Gail came back into camp right around when she told us she would. We were able to meet her and pull Nimo's tack and walk with them into the check. I won't spoil that story for you though, so check her blog.

We did continue to help her after the vetting though. I was really happy to be able to be there for her after she was such a great morale booster for me earlier this year at No Frills and Old Dominion. =)

After helping Gail, Nicole and Carlos and I finished packing up. We loaded our horses, said our goodbyes and got on the road.

I, fortunately, had a very uneventful drive home.

Q managed to wiggle out of her halter on the way home, and I just left her naked as she unloaded herself and continued to prance across the barnyard to "her" boys. She teased them over the fence for a time, then rolled and rolled and got all muddy, then pranced and teased the boys some more, and then settled into grazing around the barnyard (better grass) while I unloaded the trailer.

I think she wasn't too bad for the wear all things considered!

Overall, I had a really great weekend. I loved seeing my blogging/endurance friends. I loved riding so many miles with Nicole and Lily.
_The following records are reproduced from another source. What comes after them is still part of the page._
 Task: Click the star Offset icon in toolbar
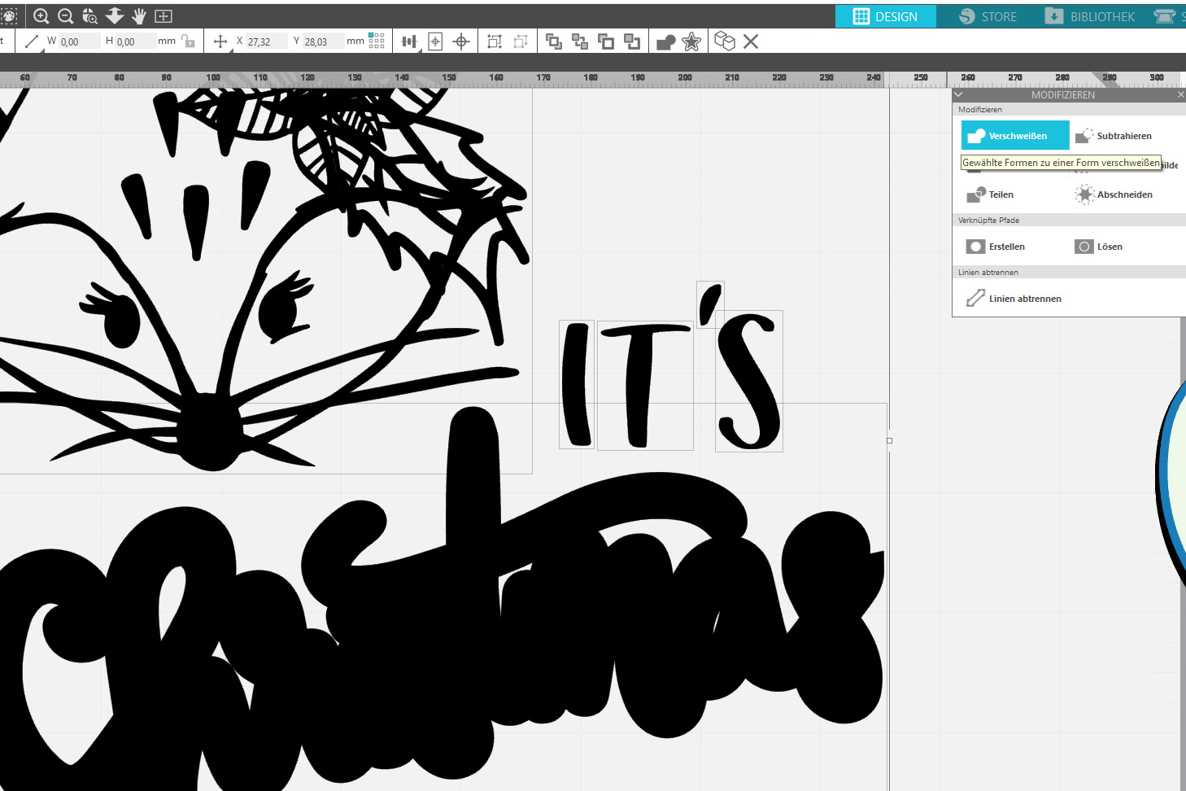(691, 42)
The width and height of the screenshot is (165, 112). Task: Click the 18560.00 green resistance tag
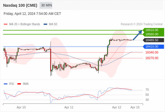(x=154, y=34)
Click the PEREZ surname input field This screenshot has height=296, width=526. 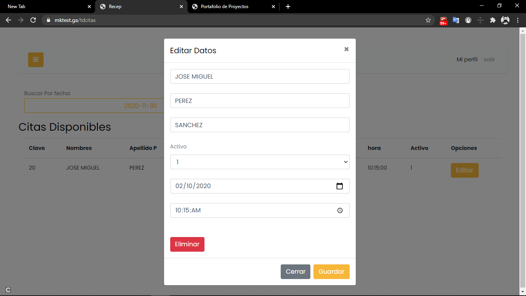pos(260,101)
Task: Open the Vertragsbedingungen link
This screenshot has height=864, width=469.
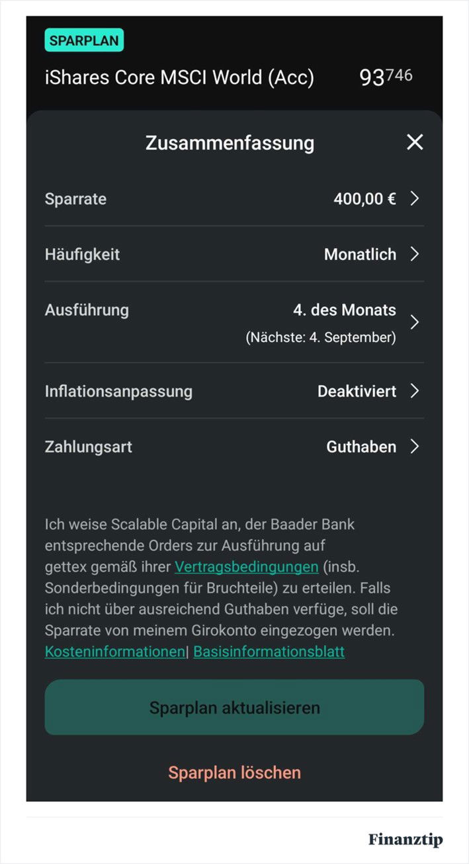Action: (x=247, y=567)
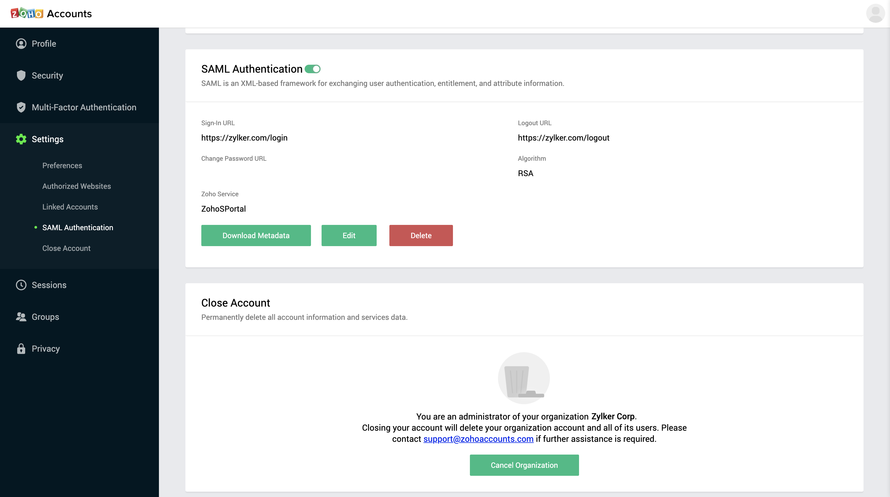The width and height of the screenshot is (890, 497).
Task: Click the Sessions clock icon
Action: click(x=21, y=285)
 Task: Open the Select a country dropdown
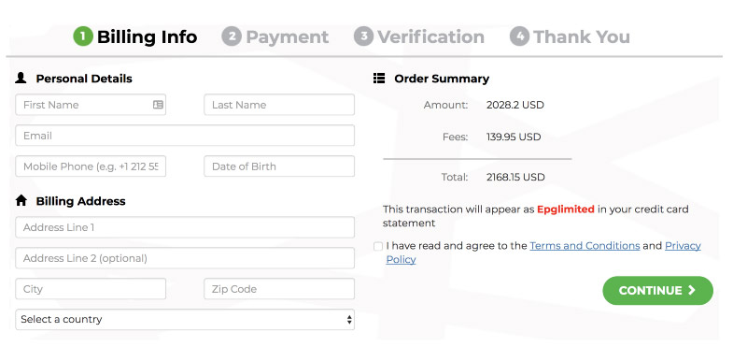coord(185,319)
I loved the trail even despite the EVIL MINI and getting pulled at the end.

I don't know what my ride schedule for next year will entail just yet, but I'm excited at the prospect.

In the mean time, Q will be getting some well-deserved time off followed by a lot of dressage work before we fall back into a conditioning schedule.

Thanks for carrying my ass so many miles this season, Little Girl. I appreciate it.